# SkyRaider Kernels?



## CC268 (Jun 27, 2011)

I have tried to use the imo lean kernels (multiple versions) and whenever I go into terminal and type and su and then st it says "not found"...what is going on??


----------



## DeReaper (Nov 23, 2011)

it wont work if you have the newest version of terminal they changed something in it

try terminal ide from market it will work in that one


----------



## DeReaper (Nov 23, 2011)

if you don't get it working too well or find the performance lacking I suggest Ziggy Kernel 091311 its a beast of a kernel for sense roms and everything can be controlled from "no frills CPU " from market

http://db.tt/St8EP5TU

or "incredicontrol "

both are great apps both free and easy to use


----------



## quickdraw86 (Jan 30, 2012)

CC268 said:


> it wont work if you have the newest version of terminal they changed something in it
> 
> try terminal ide from market it will work in that one


Terminal IDE works well, and will work as-is for speedtweak, but is a larger app than android terminal emulator (multi-terminal capability is nice, but I don't use it).

The initial command in the recent versions of Jack palevich's android terminal emulator was changed such that the commands don't direct to the default install location of the speedtweak script as they did before the changes to the app...

In Terminal Emulator, change: Menu > More > Preferences > Initial Command to:

export PATH=/data/local/bin:sbin:$PATH

Then close the current window and the app and once you open it again, you can run the speedtweak scripts as intended.

Also, with the speedtweak script, you can use option 13 to delete the min. Frequency, Max. Frequency, and governor settings from init. D, such that you can control leankernel with skyraider settings or any of the apps dereaper mentioned without issue.

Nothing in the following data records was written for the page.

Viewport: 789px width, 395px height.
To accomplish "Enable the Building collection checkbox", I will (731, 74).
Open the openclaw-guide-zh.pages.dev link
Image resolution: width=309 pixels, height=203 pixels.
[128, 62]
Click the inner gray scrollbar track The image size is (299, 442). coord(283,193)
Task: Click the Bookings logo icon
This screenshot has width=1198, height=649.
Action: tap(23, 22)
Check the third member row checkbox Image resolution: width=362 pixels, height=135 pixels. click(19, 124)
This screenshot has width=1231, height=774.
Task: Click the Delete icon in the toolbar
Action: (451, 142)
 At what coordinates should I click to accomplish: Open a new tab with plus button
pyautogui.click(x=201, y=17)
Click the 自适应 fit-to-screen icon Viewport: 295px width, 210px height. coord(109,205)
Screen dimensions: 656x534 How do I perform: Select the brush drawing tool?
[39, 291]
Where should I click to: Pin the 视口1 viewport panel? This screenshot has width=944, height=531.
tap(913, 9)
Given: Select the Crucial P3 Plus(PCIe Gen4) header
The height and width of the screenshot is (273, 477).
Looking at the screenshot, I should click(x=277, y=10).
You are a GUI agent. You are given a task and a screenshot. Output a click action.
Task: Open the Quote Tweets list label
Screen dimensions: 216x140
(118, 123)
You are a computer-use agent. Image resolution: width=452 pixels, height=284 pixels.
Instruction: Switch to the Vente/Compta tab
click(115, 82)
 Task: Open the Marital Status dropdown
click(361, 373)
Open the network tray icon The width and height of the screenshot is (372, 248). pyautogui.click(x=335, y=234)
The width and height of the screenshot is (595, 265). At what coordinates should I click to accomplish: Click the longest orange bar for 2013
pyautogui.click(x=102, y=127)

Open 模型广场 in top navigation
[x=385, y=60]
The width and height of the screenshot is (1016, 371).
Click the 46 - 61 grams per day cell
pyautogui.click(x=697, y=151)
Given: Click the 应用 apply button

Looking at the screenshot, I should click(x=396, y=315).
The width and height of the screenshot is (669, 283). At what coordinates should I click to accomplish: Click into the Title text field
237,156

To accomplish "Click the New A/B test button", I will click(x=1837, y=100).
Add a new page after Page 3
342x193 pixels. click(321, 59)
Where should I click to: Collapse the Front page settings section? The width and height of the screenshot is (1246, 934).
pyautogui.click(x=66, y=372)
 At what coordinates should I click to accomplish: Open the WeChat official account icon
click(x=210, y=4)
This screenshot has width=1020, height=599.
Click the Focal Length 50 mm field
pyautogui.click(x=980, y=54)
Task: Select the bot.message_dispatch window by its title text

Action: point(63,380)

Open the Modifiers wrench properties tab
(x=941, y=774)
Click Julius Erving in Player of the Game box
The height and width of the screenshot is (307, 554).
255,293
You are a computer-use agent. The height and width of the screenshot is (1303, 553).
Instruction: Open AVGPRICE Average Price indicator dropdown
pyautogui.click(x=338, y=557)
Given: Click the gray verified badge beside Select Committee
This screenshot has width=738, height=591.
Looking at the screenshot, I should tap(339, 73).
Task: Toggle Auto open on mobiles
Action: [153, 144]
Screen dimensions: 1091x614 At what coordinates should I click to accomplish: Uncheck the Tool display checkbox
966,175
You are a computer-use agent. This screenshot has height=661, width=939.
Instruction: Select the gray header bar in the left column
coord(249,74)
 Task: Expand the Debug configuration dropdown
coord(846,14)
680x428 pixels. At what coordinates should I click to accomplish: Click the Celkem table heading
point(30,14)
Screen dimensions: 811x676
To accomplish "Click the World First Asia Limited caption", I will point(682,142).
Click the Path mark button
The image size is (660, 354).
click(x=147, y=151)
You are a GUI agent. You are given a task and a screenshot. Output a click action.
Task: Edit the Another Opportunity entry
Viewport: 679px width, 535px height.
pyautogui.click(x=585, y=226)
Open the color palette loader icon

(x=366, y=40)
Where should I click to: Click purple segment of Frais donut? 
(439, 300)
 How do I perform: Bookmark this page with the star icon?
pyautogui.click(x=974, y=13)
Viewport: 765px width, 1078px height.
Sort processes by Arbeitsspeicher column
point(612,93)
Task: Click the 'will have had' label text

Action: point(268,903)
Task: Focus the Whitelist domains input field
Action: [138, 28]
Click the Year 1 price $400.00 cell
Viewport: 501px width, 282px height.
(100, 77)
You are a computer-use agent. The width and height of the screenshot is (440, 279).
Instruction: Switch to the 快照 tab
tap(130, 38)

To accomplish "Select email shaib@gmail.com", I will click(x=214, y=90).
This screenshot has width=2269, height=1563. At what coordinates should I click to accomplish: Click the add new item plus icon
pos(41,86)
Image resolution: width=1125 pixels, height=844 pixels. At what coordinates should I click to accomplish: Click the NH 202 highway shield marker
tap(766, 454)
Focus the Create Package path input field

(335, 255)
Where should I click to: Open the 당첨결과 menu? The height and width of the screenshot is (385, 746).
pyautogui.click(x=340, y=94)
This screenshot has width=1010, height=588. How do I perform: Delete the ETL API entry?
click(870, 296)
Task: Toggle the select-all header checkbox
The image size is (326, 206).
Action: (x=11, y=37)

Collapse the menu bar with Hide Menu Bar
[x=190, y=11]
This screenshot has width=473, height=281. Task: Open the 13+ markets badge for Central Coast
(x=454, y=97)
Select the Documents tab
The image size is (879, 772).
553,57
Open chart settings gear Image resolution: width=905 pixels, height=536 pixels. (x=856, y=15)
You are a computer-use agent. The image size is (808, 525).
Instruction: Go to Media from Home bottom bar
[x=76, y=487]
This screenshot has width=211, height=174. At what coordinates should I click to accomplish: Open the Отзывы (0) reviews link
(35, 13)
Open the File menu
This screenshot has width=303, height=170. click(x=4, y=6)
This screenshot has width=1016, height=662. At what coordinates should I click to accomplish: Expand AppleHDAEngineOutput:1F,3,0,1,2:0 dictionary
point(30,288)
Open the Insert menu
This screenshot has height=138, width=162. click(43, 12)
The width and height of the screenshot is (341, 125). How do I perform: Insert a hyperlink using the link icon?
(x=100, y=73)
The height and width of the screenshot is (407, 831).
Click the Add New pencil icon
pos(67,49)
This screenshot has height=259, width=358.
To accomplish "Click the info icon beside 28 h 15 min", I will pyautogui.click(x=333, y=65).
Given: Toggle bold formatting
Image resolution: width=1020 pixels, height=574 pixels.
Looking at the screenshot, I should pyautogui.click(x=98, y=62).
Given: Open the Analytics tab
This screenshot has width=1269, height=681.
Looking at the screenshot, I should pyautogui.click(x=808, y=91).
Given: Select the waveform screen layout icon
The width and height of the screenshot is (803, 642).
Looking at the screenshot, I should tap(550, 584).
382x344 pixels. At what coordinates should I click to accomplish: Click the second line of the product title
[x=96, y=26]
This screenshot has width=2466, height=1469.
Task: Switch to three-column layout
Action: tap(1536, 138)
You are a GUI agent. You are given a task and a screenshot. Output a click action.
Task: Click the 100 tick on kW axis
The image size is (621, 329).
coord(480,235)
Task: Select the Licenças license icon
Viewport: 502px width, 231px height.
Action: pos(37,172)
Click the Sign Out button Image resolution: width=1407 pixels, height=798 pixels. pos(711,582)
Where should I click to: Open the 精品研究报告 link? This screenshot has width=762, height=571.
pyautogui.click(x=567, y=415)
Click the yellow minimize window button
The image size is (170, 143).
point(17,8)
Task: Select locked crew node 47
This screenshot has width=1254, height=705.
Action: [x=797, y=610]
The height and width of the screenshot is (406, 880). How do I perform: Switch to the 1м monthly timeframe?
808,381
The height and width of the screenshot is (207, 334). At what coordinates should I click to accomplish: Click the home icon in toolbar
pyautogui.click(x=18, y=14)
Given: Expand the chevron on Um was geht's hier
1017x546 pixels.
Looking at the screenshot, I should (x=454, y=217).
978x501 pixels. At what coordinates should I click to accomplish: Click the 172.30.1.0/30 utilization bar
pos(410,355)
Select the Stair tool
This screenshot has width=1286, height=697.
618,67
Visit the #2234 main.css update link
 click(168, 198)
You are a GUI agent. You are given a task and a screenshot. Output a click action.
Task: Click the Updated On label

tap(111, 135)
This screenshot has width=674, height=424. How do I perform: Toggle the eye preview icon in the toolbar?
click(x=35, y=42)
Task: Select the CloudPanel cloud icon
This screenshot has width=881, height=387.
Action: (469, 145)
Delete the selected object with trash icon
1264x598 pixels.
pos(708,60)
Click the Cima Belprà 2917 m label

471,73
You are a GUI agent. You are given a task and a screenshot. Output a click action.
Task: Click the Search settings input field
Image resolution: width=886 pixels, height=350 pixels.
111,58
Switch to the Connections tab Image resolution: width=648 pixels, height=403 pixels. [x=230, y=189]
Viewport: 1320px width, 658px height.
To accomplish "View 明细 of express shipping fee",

And yes, ziggy's kernels for sense roms are ridiculously awesome... I agree.

Hope that helps...


----------



## DeReaper (Nov 23, 2011)

lol I knew there was a fix but didn't know it so just threw out different options









thanks quick


----------



## CC268 (Jun 27, 2011)

DeReaper said:


> it wont work if you have the newest version of terminal they changed something in it
> 
> try terminal ide from market it will work in that one


sweet thanks! thats weird that the other ones didn't work


----------